Dataflow-style ETL against bqemulator (Go)

A Dataflow-shaped Go program that:

  1. Reads JSON records from stdin (mimicking a Pub/Sub or GCS source).
  2. Transforms them.
  3. Writes results to BigQuery via the standard cloud.google.com/go/bigquery client, which routes through bqemulator.

This is the local-iteration story for Dataflow batch jobs: identical code path, no Beam runner needed, fast iteration against an emulator.

Why a separate example from beam-pipeline

  • beam-pipeline/ shows the Apache Beam Go SDK shape.
  • This example shows a much simpler shape that many teams actually use in production for streaming ETL: a long-running Go binary that consumes from a source, transforms, and writes to BigQuery directly.

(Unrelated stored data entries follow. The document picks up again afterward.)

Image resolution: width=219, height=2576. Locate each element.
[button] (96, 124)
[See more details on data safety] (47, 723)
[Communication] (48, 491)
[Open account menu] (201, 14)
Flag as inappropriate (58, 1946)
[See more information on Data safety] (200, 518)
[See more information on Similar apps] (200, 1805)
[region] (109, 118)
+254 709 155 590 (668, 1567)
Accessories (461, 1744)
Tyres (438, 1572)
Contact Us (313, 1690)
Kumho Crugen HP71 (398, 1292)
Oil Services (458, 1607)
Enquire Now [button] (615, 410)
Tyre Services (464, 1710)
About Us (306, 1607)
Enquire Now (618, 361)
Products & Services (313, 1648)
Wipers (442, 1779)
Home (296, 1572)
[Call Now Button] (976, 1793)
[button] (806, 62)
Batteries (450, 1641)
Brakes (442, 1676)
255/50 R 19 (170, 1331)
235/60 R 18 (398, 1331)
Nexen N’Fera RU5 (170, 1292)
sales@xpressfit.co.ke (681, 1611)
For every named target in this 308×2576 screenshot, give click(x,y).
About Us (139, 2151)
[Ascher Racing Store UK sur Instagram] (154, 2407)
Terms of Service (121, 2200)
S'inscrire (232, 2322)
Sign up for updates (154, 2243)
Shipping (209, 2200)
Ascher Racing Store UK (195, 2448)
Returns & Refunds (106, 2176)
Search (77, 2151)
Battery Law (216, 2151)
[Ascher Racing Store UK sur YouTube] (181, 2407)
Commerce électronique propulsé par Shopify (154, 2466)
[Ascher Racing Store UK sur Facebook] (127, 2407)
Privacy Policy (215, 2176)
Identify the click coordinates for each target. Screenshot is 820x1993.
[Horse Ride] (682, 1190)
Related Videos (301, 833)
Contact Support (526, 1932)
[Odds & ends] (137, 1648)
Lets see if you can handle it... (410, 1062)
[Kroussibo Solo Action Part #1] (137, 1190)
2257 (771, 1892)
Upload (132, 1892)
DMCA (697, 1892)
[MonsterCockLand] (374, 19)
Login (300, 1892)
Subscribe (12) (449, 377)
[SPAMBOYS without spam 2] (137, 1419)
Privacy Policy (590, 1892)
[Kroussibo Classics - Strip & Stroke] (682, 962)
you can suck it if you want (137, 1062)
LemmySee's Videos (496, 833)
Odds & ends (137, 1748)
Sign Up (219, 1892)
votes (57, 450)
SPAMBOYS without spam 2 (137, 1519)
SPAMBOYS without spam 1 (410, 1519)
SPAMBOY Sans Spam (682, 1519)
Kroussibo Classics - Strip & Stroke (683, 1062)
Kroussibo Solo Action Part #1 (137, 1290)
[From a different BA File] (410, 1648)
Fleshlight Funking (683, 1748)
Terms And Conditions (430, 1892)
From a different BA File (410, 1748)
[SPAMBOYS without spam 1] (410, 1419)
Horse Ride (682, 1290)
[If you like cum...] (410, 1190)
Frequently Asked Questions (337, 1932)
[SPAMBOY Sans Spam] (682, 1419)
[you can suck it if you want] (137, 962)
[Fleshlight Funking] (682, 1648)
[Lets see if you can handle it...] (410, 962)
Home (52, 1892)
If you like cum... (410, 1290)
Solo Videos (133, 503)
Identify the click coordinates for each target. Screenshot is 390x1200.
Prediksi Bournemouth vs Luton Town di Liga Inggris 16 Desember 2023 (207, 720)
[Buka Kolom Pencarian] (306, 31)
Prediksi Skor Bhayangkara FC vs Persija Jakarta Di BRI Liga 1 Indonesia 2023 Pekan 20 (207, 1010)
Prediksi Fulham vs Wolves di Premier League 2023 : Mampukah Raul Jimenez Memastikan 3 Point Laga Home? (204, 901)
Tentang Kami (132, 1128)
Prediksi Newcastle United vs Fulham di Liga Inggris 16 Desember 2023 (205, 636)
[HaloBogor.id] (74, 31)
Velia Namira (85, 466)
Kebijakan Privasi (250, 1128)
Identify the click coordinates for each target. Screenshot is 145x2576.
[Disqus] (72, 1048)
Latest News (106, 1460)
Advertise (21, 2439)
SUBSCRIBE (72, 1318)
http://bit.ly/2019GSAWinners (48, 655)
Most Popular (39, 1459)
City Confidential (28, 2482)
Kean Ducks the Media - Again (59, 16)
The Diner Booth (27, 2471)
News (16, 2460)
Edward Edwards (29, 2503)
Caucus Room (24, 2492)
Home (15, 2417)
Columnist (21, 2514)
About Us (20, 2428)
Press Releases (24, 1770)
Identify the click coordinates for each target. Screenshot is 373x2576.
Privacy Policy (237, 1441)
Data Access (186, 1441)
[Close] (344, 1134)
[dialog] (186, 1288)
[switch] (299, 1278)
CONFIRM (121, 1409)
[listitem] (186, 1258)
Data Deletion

Both are valuable references — they map to different real-world team preferences.

Layout

go.mod
cmd/run/main.go         — binary entry point (`go run ./cmd/run`)
etl.go                  — Transform + Sink helpers (testable)
etl_test.go             — table-driven tests + end-to-end against emulator

Run

make test

Requires Docker + Go 1.22+.

What to look for

  • etl.go is unit-testable without any Docker: pure transform logic, separated from BigQuery I/O.
  • etl_test.go includes both unit tests and one end-to-end test driven by Testcontainers — keeping the fast and slow gates distinct.
  • option.WithEndpoint(...) is passed the full base URL (http://host:port/bigquery/v2/), not just the host. The Google Cloud Go BQ client treats WithEndpoint as the full base — it replaces the generated /bigquery/v2/ prefix outright, unlike the Python client which appends.